▶ **Goal of the exercise**: For this exercise, transcribe the records below without changing a word.

*** Extracted material ***

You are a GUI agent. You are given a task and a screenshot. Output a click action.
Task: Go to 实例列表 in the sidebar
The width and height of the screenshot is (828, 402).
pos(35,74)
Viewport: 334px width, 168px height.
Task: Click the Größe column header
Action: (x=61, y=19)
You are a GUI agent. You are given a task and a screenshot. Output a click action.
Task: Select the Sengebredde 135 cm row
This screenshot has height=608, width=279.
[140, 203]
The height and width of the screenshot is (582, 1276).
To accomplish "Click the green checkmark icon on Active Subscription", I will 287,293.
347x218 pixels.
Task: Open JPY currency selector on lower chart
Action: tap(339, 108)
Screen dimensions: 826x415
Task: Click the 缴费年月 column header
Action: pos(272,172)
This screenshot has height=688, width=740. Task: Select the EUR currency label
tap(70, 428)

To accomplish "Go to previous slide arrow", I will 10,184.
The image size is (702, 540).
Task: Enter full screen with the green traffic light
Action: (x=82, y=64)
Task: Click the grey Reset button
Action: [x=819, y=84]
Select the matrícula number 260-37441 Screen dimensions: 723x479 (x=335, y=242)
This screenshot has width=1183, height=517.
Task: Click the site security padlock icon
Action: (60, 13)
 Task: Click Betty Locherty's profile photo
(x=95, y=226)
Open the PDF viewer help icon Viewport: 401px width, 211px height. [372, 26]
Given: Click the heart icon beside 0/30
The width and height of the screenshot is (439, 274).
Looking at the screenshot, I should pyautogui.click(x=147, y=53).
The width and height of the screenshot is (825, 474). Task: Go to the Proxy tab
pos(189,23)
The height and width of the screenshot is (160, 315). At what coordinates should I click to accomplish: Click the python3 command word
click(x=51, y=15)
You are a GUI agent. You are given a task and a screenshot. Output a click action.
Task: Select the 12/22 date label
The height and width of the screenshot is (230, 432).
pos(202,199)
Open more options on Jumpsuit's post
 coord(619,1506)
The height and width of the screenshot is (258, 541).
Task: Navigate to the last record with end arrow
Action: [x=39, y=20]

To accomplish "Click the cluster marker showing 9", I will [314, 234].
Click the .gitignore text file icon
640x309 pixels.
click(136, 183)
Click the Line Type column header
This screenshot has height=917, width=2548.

***

▶ **Task response**:
You are a GUI agent. You are given a task and a screenshot. Output a click action.
Task: Go to 实例列表 in the sidebar
The width and height of the screenshot is (828, 402).
pos(35,74)
Viewport: 334px width, 168px height.
Task: Click the Größe column header
Action: (x=61, y=19)
You are a GUI agent. You are given a task and a screenshot. Output a click action.
Task: Select the Sengebredde 135 cm row
This screenshot has height=608, width=279.
[140, 203]
The height and width of the screenshot is (582, 1276).
To accomplish "Click the green checkmark icon on Active Subscription", I will 287,293.
347x218 pixels.
Task: Open JPY currency selector on lower chart
Action: tap(339, 108)
Screen dimensions: 826x415
Task: Click the 缴费年月 column header
Action: pos(272,172)
This screenshot has height=688, width=740. Task: Select the EUR currency label
tap(70, 428)

To accomplish "Go to previous slide arrow", I will 10,184.
The image size is (702, 540).
Task: Enter full screen with the green traffic light
Action: (x=82, y=64)
Task: Click the grey Reset button
Action: [x=819, y=84]
Select the matrícula number 260-37441 Screen dimensions: 723x479 (x=335, y=242)
This screenshot has width=1183, height=517.
Task: Click the site security padlock icon
Action: (60, 13)
 Task: Click Betty Locherty's profile photo
(x=95, y=226)
Open the PDF viewer help icon Viewport: 401px width, 211px height. [372, 26]
Given: Click the heart icon beside 0/30
The width and height of the screenshot is (439, 274).
Looking at the screenshot, I should pyautogui.click(x=147, y=53).
The width and height of the screenshot is (825, 474). Task: Go to the Proxy tab
pos(189,23)
The height and width of the screenshot is (160, 315). At what coordinates should I click to accomplish: Click the python3 command word
click(x=51, y=15)
You are a GUI agent. You are given a task and a screenshot. Output a click action.
Task: Select the 12/22 date label
The height and width of the screenshot is (230, 432).
pos(202,199)
Open more options on Jumpsuit's post
 coord(619,1506)
The height and width of the screenshot is (258, 541).
Task: Navigate to the last record with end arrow
Action: [x=39, y=20]

To accomplish "Click the cluster marker showing 9", I will [314, 234].
Click the .gitignore text file icon
640x309 pixels.
click(136, 183)
Click the Line Type column header
This screenshot has height=917, width=2548.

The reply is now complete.